Laughter and applause rose to a tumult. Pierrot had crouched on the bottom of the bottle, his fingers clutching his throat. Then he opened his mouth wide and pointed in wild frenzy to his chest and then to the one sitting above. He folded his hands in supplication, as though he were begging something from the audience.

‘He wants something to drink! Such a large bottle and no wine in it? I say, you marionettes, give him a drink,’ cried one of the maskers.

Everybody laughed and applauded.

Then the Pierrot jumped up once more, tore his garments from his chest and staggered about until he measured his length on the bottom of the bottle.

‘Bravo, bravo, Pierrot! Wonderfully acted!
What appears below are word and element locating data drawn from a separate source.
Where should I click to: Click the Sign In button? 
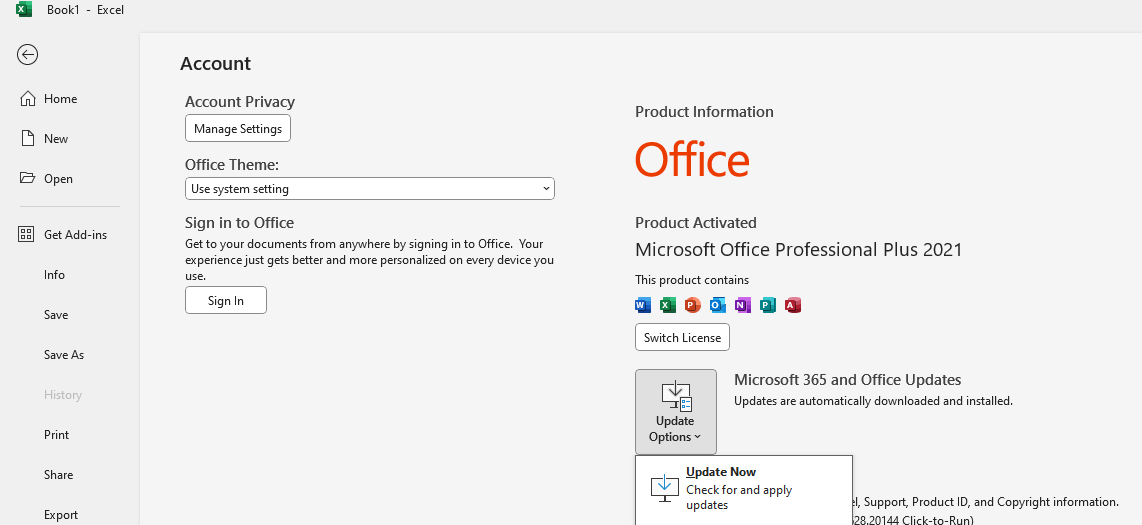226,301
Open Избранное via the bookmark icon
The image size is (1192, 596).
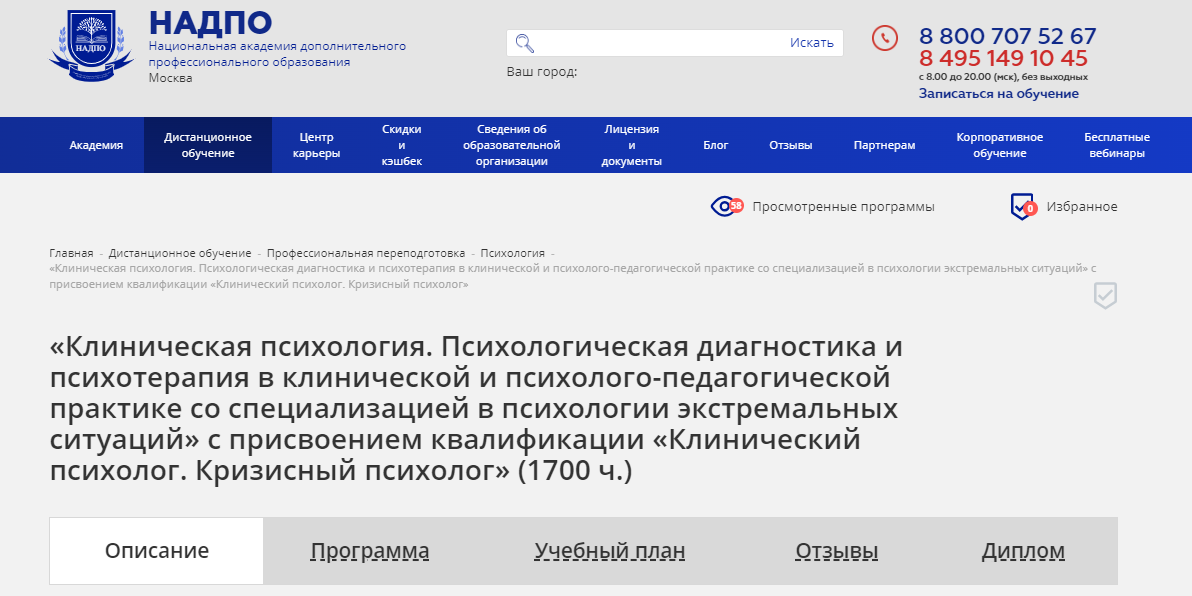coord(1020,206)
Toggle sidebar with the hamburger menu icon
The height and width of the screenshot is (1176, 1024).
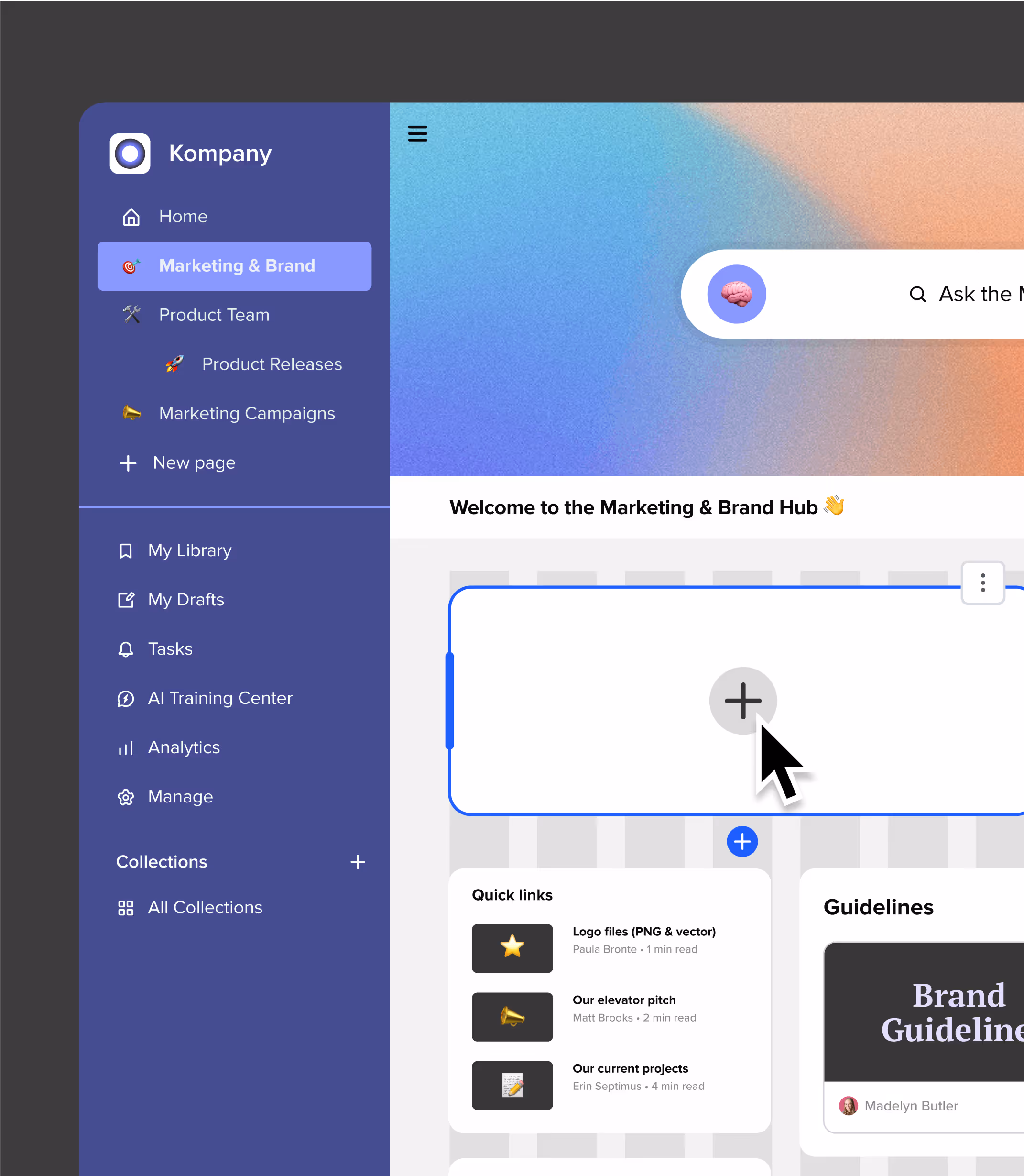tap(417, 133)
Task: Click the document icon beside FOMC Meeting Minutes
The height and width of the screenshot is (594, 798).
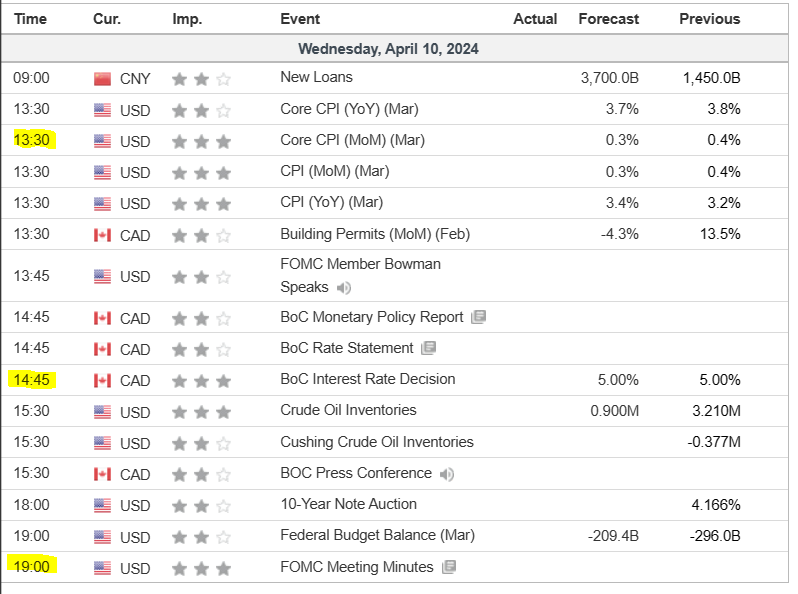Action: [449, 567]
Da capo, da capo!’ yelled the maskers.

When the man in the bottle did not stir again and made no effort to repeat his scene, the applause gradually subsided and the attention of the spectators was drawn to the marionettes. They still remained motionless in the poses they had assumed, but in their miens there was now a sense of expectancy that had not been there before. It seemed as if they were waiting for a cue.

The humpbacked dwarf, with the chalked face, turned his eyes carefully and gazed at the Prince Darasche-Koh. The Persian did not stir.

Finally two figures advanced from the background, and one of the Moors haltingly approached the sedan chair and opened the door.

And then something very remarkable occurred – the body of a woman fell stiffly out on the stage. There was a moment of deathly silence and then a thousand voices arose: ‘What has happened?’

Marionettes, apes, musicians – all leaped forward; maskers climbed up on the stage.

The princess, wife of Darasche-Koh, lay there strapped to a steel frame. Where the ropes had cut into her flesh were blue bruises, and in her mouth there was a silk gag.

A nameless horror took possession of the audience.

‘Pierrot!’ a voice suddenly shrilled. ‘Pierrot!’ Like a dagger, indescribable fear penetrated every heart.

‘Where is the prince?’

During the tumult the Persian had disappeared.

Melanchthon stood on the shoulders of Mephisto, but he could not lift the cap of the bottle, and the air valve was screwed tightly shut.

‘Break the walls of the bottle! Quick!’

The Dutch councilor tore the cudgel from the hand of the crimson executioner and with a leap landed on the stage.

A gruesome sound arose, like the tolling of a cracked bell. Like streaks of white lightning the cracks leaped across the surface of the glass. Finally the bottle was splintered into bits. And within lay, suffocated, the corpse of the Count de Faast, his fingers clawing his breast.

The bright hall seemed to darken.

Silently and with invisible pinions the gigantic ebon birds of terror streaked through the hall of the fête.